WASHINGTON (AP) -- Federal safety officials say tests show inflating air bags in some DaimlerChrysler minivans could seriously injure or kill short female passengers.DaimlerChrysler officials strongly disputed that the 11 tests performed on dummies representing short women indicated they could be seriously injured by the passenger-side air bags.
Company engineers said the air bags in the tests were catching between the dummy's head and neck in a cavity real people do not have, causing false high readings.
Officials at the National Highway Traffic Safety Administration said Tuesday they experimented with four types of dummy necks, working to fill the space between the head and neck with protective wrappings.
Although the air bags appeared to catch in the crack between the head and neck of dummies in some tests, six of the 11 tests indicated the air bags were generally exerting strong force on a variety of dummy neck types, government officials said. The forces registered on the neck during the six tests indicated a high probability of serious injury or death, officials said.
Consumer advocacy groups urged the safety agency to force DaimlerChrysler to recall the more than 2 million minivans the company has built since 1994 and replace the air bags with less forceful ones.
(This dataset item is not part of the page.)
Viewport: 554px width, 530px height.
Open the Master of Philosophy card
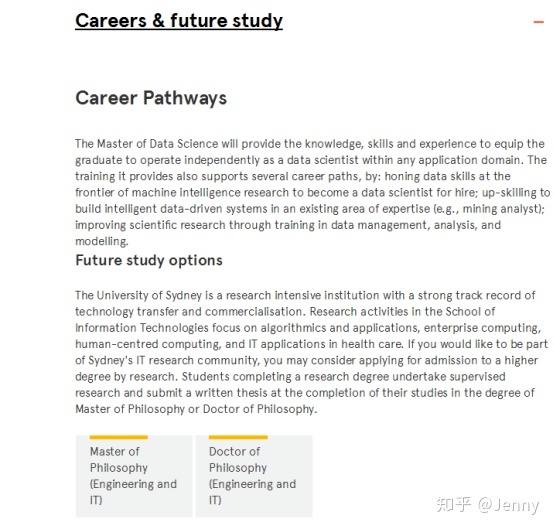(x=134, y=476)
Most of those minivans were built before Chrysler Corp.'s acquisition last year by Germany's Daimler-Benz.
NHTSA officials have not started the formal investigative process required of the minivans, or any other vehicle, before they would request any recall.
Susan Cischke, DaimlerChrysler's vice president in charge of safety, said company engineers believe the air bags were getting caught between the dummy's head and neck in all six of the tests where the neck injury levels were high.